(Raw data)
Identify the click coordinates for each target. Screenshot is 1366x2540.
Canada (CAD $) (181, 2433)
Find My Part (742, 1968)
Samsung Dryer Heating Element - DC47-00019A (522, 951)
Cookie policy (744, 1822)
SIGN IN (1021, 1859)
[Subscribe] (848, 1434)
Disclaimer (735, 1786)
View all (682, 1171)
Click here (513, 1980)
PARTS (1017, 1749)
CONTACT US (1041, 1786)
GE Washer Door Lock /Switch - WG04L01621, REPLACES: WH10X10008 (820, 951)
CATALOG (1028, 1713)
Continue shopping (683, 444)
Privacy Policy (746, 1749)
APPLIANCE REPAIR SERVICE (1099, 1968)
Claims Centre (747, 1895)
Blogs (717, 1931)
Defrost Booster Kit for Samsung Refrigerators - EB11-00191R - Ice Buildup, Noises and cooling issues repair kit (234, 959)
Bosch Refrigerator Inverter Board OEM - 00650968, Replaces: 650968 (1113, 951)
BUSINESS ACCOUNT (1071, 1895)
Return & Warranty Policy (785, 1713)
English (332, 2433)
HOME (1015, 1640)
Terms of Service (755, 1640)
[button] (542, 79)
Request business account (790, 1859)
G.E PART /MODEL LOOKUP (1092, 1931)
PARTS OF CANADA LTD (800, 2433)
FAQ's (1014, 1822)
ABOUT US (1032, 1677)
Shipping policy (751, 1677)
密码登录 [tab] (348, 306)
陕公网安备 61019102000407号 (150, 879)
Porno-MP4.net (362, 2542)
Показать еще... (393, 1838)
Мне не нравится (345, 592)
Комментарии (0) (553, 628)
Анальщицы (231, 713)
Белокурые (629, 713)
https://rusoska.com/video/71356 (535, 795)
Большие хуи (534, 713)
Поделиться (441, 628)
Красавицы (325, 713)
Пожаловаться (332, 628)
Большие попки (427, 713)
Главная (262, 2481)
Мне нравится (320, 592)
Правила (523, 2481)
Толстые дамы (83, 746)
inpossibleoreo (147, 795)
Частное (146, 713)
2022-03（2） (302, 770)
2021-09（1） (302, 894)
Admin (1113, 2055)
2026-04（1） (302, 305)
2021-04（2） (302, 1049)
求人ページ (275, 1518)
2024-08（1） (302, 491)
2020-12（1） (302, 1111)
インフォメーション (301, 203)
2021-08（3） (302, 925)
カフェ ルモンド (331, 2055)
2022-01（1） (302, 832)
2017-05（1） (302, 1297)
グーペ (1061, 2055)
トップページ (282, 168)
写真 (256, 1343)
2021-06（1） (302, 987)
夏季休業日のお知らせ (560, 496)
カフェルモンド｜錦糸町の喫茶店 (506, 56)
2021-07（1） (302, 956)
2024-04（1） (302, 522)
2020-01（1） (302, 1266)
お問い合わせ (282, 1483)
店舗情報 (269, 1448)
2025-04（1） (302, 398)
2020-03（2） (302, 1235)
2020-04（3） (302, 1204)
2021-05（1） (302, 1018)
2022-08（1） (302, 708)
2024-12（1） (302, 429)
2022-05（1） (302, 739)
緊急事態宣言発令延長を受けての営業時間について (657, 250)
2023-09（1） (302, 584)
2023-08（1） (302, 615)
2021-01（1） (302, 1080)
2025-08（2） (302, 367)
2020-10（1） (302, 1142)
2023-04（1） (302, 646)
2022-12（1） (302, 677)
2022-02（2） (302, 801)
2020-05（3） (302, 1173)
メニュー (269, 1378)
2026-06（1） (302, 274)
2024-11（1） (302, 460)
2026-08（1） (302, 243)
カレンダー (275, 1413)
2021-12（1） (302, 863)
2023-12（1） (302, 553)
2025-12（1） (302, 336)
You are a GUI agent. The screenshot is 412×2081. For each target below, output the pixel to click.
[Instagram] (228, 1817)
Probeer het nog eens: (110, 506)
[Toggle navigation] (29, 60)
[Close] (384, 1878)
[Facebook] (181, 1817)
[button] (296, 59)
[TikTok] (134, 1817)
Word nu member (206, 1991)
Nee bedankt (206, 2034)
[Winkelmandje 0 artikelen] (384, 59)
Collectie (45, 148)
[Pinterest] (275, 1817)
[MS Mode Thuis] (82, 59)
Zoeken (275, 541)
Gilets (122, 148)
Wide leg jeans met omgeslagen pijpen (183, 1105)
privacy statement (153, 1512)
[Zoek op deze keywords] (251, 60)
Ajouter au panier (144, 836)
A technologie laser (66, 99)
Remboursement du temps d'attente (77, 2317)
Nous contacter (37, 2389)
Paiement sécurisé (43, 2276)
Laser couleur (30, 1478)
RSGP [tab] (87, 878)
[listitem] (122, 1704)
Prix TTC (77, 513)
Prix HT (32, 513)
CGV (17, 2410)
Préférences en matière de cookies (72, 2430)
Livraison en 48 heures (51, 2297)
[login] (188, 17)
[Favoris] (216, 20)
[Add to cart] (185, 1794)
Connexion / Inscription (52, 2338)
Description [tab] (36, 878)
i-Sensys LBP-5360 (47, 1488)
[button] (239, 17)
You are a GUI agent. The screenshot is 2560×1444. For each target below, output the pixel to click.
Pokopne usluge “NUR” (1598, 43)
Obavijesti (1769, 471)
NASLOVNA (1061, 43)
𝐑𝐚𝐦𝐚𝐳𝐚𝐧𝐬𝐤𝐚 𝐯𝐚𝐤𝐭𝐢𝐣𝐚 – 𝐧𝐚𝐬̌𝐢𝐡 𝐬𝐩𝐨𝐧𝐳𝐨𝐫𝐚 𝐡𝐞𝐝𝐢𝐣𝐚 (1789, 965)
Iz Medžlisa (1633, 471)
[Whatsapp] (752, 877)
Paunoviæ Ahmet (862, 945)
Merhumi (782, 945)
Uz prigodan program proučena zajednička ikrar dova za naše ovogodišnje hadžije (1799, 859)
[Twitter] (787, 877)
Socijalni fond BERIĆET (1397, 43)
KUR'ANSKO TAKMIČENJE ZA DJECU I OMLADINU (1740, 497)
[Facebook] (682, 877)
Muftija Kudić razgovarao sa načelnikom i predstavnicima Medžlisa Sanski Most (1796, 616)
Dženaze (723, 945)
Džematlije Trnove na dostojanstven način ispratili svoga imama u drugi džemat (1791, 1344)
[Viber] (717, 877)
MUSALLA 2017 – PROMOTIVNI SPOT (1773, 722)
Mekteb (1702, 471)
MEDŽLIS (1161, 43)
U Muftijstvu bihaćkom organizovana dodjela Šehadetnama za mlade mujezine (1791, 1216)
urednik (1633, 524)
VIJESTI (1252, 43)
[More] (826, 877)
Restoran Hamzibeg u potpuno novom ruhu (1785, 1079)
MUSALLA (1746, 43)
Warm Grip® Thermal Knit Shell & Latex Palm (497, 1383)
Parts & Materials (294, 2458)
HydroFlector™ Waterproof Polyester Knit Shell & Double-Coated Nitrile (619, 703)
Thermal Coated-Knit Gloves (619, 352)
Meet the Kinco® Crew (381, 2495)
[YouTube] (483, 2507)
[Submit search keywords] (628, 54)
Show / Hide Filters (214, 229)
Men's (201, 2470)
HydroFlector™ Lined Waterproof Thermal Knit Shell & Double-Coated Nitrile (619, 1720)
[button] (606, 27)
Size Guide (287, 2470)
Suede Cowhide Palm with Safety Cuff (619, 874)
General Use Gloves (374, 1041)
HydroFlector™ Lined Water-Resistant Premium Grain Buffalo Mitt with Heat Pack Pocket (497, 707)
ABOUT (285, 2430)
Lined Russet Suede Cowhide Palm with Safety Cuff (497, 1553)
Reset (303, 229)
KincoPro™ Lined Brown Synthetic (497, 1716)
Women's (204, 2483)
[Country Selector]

(Exercise description) All lines from the one containing "KincoPro™ Lined Brown Synthetic (497, 1716)" through the last line of the data, both included, are to be retyped exactly, and no other line belongs in the answer.

(Task solution)
KincoPro™ Lined Brown Synthetic (497, 1716)
Women's (204, 2483)
[Country Selector]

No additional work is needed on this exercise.